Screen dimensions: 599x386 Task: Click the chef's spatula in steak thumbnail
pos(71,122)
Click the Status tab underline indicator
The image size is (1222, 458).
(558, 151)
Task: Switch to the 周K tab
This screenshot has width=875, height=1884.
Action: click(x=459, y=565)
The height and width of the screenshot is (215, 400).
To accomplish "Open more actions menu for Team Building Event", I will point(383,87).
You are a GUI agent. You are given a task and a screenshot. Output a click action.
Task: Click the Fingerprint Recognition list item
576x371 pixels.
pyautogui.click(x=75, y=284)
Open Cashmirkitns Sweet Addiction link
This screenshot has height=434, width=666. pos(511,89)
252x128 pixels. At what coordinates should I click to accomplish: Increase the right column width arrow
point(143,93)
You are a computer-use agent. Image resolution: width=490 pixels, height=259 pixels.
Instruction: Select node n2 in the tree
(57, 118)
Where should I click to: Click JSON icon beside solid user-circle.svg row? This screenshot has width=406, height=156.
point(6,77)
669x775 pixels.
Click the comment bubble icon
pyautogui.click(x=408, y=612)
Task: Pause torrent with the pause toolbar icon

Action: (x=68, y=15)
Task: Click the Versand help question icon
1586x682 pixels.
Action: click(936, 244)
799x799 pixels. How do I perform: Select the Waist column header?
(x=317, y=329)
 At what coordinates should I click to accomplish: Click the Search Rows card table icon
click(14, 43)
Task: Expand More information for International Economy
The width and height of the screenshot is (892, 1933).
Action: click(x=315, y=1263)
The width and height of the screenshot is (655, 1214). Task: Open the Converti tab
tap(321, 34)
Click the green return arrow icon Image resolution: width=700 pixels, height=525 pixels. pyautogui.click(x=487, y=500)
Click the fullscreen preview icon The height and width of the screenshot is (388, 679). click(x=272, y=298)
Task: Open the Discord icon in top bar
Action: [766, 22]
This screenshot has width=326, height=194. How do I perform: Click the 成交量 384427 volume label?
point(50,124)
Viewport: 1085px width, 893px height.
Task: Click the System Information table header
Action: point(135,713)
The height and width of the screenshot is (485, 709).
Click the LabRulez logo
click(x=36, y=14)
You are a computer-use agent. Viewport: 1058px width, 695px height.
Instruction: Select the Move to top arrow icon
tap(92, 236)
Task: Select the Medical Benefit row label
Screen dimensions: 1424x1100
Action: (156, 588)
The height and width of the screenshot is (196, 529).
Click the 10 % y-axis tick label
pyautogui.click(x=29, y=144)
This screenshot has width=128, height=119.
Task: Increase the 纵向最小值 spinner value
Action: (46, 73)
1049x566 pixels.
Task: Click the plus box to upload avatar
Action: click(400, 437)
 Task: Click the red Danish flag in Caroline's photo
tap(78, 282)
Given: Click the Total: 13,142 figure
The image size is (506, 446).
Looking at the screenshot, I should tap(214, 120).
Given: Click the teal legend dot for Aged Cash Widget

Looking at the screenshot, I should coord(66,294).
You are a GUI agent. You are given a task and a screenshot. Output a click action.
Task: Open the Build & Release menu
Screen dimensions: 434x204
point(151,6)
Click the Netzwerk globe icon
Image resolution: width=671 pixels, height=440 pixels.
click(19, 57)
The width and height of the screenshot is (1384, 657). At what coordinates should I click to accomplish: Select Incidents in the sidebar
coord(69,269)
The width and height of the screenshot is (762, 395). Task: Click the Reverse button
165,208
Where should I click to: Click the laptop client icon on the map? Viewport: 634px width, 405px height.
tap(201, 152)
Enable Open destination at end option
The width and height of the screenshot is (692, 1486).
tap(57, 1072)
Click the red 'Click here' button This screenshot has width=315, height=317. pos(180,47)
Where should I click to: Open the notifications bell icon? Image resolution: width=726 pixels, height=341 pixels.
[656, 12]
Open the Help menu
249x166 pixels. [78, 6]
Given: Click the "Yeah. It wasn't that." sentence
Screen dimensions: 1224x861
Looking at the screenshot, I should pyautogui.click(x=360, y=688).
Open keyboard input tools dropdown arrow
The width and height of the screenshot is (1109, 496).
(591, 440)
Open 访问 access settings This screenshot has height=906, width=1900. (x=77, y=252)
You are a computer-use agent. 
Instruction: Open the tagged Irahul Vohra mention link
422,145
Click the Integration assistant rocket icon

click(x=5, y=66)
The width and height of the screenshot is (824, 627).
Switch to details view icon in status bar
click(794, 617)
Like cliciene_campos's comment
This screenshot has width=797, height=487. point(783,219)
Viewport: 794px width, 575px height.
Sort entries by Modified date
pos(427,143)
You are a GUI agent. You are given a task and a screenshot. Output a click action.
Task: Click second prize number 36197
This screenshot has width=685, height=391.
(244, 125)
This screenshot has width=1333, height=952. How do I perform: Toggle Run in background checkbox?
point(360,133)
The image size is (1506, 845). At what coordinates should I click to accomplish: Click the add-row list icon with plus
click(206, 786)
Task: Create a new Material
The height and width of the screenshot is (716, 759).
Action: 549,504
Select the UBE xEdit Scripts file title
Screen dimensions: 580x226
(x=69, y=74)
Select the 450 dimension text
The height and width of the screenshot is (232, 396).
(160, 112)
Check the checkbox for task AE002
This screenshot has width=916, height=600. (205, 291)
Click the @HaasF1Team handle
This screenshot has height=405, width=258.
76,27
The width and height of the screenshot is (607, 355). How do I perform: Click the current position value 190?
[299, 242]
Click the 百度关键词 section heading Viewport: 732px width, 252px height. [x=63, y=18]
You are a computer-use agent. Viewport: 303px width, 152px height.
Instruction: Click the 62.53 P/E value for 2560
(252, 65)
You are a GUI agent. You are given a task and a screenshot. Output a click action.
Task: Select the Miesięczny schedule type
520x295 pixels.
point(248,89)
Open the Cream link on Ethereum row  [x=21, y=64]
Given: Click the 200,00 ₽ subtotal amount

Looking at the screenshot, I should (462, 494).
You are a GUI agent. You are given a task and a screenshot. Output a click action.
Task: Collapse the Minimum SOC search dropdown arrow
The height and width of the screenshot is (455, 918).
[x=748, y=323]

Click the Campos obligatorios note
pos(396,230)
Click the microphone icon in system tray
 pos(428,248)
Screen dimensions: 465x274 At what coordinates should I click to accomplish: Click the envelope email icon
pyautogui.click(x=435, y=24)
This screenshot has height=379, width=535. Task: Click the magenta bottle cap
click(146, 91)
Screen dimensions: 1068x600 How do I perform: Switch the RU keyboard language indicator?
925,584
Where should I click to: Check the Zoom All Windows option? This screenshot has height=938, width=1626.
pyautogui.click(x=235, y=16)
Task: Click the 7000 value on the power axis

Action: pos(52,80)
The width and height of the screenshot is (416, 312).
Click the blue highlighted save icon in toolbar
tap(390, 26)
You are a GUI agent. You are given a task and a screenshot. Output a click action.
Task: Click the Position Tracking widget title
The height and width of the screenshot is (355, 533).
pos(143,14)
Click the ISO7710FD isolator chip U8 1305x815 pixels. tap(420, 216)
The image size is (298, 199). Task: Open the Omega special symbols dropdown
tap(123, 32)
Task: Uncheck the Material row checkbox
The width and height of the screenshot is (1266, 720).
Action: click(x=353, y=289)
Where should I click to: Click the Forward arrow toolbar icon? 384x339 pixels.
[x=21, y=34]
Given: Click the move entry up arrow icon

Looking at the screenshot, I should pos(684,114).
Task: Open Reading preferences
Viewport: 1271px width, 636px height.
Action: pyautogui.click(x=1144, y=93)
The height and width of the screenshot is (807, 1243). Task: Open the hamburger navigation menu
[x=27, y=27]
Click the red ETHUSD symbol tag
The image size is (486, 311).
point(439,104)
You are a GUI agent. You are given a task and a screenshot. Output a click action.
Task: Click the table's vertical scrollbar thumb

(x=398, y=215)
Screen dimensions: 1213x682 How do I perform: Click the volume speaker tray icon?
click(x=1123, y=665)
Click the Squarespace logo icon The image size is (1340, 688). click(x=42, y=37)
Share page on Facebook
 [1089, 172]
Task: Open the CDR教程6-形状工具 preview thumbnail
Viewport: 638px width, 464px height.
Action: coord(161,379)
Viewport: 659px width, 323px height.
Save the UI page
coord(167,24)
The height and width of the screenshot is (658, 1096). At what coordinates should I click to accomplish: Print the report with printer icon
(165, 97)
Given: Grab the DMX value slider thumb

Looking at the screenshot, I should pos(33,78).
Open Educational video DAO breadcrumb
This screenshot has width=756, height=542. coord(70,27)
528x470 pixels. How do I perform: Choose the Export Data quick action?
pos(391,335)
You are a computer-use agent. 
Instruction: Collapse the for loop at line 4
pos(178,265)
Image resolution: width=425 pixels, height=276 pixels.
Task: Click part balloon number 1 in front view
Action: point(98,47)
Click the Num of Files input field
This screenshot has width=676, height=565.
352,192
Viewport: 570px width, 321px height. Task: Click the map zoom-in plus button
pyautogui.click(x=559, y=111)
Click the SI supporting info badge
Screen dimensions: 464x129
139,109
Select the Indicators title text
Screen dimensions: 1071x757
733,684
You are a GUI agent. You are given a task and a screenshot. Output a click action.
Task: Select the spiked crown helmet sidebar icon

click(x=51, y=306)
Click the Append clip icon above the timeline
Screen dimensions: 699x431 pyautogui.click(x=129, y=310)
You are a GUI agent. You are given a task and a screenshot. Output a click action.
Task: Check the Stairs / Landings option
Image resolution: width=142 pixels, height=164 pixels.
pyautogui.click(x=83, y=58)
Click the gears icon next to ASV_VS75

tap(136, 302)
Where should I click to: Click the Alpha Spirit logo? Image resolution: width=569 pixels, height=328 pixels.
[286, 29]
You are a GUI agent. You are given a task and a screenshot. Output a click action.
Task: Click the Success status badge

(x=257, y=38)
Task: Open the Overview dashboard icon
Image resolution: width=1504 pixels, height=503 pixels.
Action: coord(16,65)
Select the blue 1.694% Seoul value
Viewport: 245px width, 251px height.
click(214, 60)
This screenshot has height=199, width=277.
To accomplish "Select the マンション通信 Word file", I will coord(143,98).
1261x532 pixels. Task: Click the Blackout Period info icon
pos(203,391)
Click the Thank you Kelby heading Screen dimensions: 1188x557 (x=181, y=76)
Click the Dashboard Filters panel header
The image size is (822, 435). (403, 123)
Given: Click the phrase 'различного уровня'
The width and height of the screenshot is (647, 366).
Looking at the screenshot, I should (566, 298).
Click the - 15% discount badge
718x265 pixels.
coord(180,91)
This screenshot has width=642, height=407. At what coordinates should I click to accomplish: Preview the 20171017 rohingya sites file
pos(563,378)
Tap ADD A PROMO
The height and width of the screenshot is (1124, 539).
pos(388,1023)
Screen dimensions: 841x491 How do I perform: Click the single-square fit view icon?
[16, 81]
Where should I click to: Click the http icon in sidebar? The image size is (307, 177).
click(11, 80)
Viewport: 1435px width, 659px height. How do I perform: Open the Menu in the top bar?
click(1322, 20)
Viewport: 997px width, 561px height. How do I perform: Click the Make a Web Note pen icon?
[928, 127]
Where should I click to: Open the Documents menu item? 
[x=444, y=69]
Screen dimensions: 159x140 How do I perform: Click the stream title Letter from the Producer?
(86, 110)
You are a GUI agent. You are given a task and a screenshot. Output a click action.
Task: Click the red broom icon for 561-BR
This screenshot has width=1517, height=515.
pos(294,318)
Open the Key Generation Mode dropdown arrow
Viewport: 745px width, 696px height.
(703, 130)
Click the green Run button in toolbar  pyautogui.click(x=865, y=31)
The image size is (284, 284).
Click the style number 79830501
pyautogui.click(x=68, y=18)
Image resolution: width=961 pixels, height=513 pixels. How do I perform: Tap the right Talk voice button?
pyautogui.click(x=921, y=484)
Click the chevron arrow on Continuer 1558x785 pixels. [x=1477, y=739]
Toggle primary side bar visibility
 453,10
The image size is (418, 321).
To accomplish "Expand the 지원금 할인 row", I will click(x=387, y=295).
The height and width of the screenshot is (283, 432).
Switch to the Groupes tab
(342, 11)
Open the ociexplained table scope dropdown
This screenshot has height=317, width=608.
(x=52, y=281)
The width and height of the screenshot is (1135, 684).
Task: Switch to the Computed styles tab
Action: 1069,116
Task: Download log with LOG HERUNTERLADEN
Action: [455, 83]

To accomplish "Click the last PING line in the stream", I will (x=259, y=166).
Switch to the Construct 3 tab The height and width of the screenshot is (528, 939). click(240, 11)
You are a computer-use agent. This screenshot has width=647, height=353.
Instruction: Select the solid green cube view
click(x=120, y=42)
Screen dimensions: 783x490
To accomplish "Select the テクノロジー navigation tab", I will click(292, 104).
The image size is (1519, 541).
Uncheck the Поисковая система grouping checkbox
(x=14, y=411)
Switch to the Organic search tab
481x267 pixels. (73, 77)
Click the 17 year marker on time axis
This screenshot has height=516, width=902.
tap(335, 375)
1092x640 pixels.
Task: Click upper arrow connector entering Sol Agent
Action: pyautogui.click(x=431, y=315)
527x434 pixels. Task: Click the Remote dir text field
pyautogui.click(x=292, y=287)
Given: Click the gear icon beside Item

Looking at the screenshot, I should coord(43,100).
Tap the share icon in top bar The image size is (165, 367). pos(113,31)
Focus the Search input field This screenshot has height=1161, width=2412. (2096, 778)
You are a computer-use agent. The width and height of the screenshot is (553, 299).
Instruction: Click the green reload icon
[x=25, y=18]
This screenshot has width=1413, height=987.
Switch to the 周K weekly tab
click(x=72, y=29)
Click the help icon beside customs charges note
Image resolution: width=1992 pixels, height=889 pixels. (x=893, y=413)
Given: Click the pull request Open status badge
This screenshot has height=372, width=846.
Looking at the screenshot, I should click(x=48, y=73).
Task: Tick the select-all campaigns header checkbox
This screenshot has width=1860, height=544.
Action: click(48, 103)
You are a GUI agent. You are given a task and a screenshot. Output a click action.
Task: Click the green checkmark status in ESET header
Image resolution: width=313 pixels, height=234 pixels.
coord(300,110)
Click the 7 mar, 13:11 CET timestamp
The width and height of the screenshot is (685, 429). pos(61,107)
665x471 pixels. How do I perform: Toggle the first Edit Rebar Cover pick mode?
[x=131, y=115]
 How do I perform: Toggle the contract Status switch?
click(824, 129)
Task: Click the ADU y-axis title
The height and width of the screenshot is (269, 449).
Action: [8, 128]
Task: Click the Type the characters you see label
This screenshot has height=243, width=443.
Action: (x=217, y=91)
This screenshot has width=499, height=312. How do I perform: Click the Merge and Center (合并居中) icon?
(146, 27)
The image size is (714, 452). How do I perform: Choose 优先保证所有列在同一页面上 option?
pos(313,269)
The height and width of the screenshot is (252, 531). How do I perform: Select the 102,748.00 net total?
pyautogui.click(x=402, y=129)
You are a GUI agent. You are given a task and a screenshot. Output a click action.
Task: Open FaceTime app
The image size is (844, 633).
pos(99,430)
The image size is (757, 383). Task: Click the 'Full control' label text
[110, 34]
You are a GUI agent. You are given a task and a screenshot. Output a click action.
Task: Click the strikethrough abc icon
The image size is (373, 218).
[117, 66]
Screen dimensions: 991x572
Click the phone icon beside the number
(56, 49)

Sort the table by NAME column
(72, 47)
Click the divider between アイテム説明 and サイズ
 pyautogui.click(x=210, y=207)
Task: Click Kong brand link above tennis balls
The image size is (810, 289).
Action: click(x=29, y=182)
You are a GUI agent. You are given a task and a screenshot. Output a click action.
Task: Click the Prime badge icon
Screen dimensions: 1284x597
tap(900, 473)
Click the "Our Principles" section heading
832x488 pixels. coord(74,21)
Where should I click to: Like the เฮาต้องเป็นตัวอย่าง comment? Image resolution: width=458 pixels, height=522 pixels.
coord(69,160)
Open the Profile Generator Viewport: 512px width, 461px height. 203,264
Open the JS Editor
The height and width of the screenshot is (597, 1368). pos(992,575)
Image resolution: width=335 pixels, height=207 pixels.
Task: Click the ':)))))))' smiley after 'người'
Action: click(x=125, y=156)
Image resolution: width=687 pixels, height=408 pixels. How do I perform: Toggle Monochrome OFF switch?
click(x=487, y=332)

» Work task: Starting at the line that has "The height and width of the screenshot is (196, 529)." in the records above, restate word for word every line until the one that has "Click the red 'Click", and include that one as well.

» Response for this exercise:
The height and width of the screenshot is (196, 529).
Click the 10 % y-axis tick label
pyautogui.click(x=29, y=144)
This screenshot has width=128, height=119.
Task: Increase the 纵向最小值 spinner value
Action: (46, 73)
1049x566 pixels.
Task: Click the plus box to upload avatar
Action: click(400, 437)
 Task: Click the red Danish flag in Caroline's photo
tap(78, 282)
Given: Click the Total: 13,142 figure
The image size is (506, 446).
Looking at the screenshot, I should tap(214, 120).
Given: Click the teal legend dot for Aged Cash Widget

Looking at the screenshot, I should coord(66,294).
You are a GUI agent. You are given a task and a screenshot. Output a click action.
Task: Open the Build & Release menu
Screen dimensions: 434x204
point(151,6)
Click the Netzwerk globe icon
Image resolution: width=671 pixels, height=440 pixels.
click(19, 57)
The width and height of the screenshot is (1384, 657). At what coordinates should I click to accomplish: Select Incidents in the sidebar
coord(69,269)
The width and height of the screenshot is (762, 395). Task: Click the Reverse button
165,208
Where should I click to: Click the laptop client icon on the map? Viewport: 634px width, 405px height.
tap(201, 152)
Enable Open destination at end option
The width and height of the screenshot is (692, 1486).
tap(57, 1072)
Click the red 'Click here' button This screenshot has width=315, height=317. pos(180,47)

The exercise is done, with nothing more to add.